Idealmente, no decirlo era lo mejor, pero por la actitud del doctor, dudaba mucho que cooperara.
A veces, algunos solo necesitan un incentivo muy bueno; miedo. No el suficiente para que tengan la necesidad de huir, ni tampoco tan poco como para que pueda restarle importancia. Solo el empujón justo para acorralarlos, sin que ellos fueran totalmente conscientes de ello.

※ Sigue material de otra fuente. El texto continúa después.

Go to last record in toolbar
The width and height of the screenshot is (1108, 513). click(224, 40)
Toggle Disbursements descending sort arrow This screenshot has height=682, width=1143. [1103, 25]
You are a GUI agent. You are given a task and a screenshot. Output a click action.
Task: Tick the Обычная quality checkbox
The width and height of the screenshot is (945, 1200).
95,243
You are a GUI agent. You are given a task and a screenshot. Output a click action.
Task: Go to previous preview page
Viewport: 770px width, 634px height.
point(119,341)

—También dijo que, a pesar de mandarnos a buscarlo, recuerda lo que dijeron en Highbridge, y que aún lo mantiene —James trató de decir, con la mayor seguridad posible. Era lo que le hacía sospechar de la profundidad del asunto, el secretismo le ponía los pelos de punta—. Supongo que preferirá su oficina, doctor.
A pesar de la tensión en sus hombros, el doctor soltó un suspiro mínimo, de alivio, y ascendió. Solo los miró una vez más, y esa vez, miró a James a los ojos.
Ojos grises claros, duros como el acero y fríos como el clima en el día más decadente de diciembre.
Vacíos, como la nada misma. Las supuestas puertas del alma parecían no albergar ninguna. Los ojos de un hombre que podía ver el mundo arder sin inmutarse.
Te veo, te conozco.
James no era supersticioso, pero en contra de su voluntad y supervivencia, desde que vio esos ojos de plata derretida y nubes tormentosas, supo que eso iba a cambiar.